May 24, 2023
Immunofluorescence assay (IFA)
- Thanh Ngoc Nguyen1
- 1Laboratory of Michael Lazarou, Walter and Eliza Hall Institute of Medical Research, Parkville, Victoria, Australia
- Thanh Ngoc Nguyen: nguyen.tha@wehi.edu.au
Protocol Citation: Thanh Ngoc Nguyen 2023. Immunofluorescence assay (IFA). protocols.io https://dx.doi.org/10.17504/protocols.io.5qpvobz99l4o/v1
License: This is an open access protocol distributed under the terms of the Creative Commons Attribution License, which permits unrestricted use, distribution, and reproduction in any medium, provided the original author and source are credited
Protocol status: Working
We use this protocol and it's working
Created: July 19, 2022
Last Modified: May 31, 2024
Protocol Integer ID: 67016
Keywords: Immunofluorescence, HistoGrip, Permeabilization, ASAPCRN
Funders Acknowledgement:
Aligning Science Across Parkinson’s
Grant ID: ASAP-000350
Abstract
This protocol details the procedure of immunofluorescence assay (IFA).
Attachments
ihdnbr7hf.docx
16KB
Materials
Buffers:
- 1x PBS
- Fixation buffer: 4% (w/v) paraformaldehyde (PFA) in 0.1 Molarity (M) phosphate buffer.

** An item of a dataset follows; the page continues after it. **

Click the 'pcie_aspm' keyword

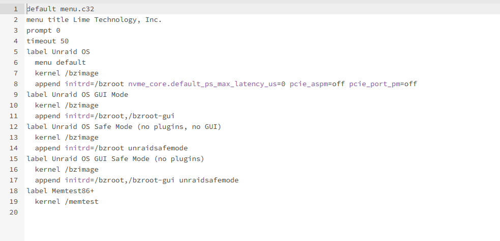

- Permeabilization buffer: 0.1 TritonX-100/1xPBS
- Blocking buffer: 3% Goat serum in 0.1 Tween20/1xPBS
Mounting medium:
| A | B | |
| DABCO | 0.2M | |
| Tris-Cl pH 8.0 | 80 mM | |
| Glycerol | 90% |
14-Diazabicyclo[2.2.2]octaneSigma-aldrichCatalog #D27802
- Dissolve 0.23 g DABCO in 200 µL H2O.
- Add 0.8 mL 1 Molarity (M) Tris-Cl pH 8.0.

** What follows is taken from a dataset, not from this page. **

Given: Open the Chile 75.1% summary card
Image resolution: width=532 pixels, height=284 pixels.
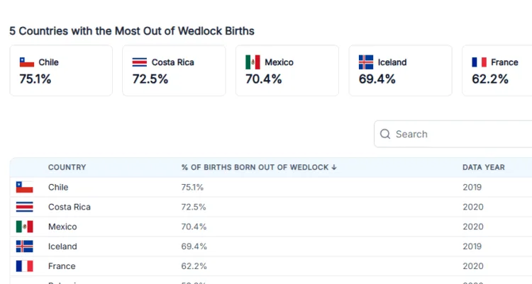Looking at the screenshot, I should click(x=61, y=71).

- 9.0 mL glycerol and mix on rotary shaker.
- Store at -20 °C wrapped in foil.
Procedures
Procedures
2d 6h 35m
2d 6h 35m
Seed the HeLa cells onto HistoGrip (ThermoFisher) coated coverslips in growth media in 6 well plates (DMEM supplemented with 10 % (v/v) FBS, 1 % Penicillin-Streptomycin, 25 millimolar (mM) HEPES, GlutaMAX (Life Technologies) and non-essential amino acids (Life Technologies)).
Note
After 48:00:00 , cells can be subjected to any required treatment prior to fixation.
Aspirate off the culture media and add 700 µL of fixation buffer to each well and incubate on a side-to-side shaker for 00:10:00 .
10m
Aspirate off the fixation solution and wash three times with 1x PBS.

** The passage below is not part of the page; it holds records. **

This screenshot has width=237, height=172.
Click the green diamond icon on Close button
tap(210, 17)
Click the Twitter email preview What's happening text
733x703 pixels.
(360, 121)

Permeabilise the cells with Permeabilization buffer (2 mL for each well) for 00:10:00 on a side-to-side shaker.
10m
Aspirate off the Permeabilization buffer and wash once with 1x PBS.
Aspirate off PBS and incubate the cells with Blocking buffer (700 µL for each well) for 00:15:00 on a side-to-side shaker.
15m
Aspirate off the Blocking buffer, wash once with 1x PBS and once with permeabilization buffer.
Aspirate off the permeabilization completely and put the 6 well plates on a flat bench.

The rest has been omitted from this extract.